The agreement follows a legally binding letter of intent dated January 15, 2025, valuing the equity of the combined entity at $396 million. According to InvestingPro data, YHNA has maintained relatively low price volatility, with the stock trading within a narrow range between its 52-week low of $10.00 and high of $11.28.

The business combination is contingent on the completion of an internal reorganization by January 27, 2025, which will allow Holdco to control and benefit economically from Zhejiang Xiaojianren Internet Technology Co., Ltd through a variable interest entity structure. Both parties have committed to negotiating a definitive agreement within 30 days post-reorganization.

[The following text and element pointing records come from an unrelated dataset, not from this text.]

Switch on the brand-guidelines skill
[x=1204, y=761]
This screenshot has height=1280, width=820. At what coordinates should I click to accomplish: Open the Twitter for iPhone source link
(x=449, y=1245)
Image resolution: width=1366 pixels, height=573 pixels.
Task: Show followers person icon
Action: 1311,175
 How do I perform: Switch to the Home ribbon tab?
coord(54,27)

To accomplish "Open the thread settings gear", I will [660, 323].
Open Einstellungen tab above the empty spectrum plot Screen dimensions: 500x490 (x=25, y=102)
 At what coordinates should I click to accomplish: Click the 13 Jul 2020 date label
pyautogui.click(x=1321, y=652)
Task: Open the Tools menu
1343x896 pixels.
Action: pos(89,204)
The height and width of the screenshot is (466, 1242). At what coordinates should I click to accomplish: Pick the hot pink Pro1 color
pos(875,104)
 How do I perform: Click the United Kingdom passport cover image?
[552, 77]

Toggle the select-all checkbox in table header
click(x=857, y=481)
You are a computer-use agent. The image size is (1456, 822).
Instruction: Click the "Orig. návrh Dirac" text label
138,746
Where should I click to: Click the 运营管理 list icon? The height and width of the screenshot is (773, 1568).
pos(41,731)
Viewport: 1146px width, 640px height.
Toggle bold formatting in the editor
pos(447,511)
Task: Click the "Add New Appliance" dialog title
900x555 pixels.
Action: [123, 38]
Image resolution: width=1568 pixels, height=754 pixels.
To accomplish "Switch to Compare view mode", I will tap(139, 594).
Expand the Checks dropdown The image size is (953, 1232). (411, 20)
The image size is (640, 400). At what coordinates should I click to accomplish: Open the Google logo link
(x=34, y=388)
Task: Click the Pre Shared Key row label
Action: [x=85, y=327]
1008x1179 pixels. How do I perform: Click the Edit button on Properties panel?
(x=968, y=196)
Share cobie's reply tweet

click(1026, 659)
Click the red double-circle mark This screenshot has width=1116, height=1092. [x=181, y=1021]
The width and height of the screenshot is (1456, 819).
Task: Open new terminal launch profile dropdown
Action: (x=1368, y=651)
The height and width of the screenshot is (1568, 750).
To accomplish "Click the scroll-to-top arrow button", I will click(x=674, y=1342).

During the 90-day exclusivity period, the parties will not solicit or engage in discussions or transactions that could interfere with the proposed business combination. This exclusivity aims to facilitate the successful negotiation and execution of the business combination.

This forward-looking statement is based on current expectations and involves risks and uncertainties. The actual outcome may differ significantly due to various factors, including market conditions and regulatory considerations.

The definitive agreement and subsequent business combination are subject to approval by YHN Acquisition I Ltd's shareholders and other customary closing conditions. InvestingPro analysis indicates the company maintains a FAIR financial health score of 2.44, which investors should consider when evaluating the merger prospects. Further details will be provided in the proxy statement to be filed with the SEC and distributed to shareholders.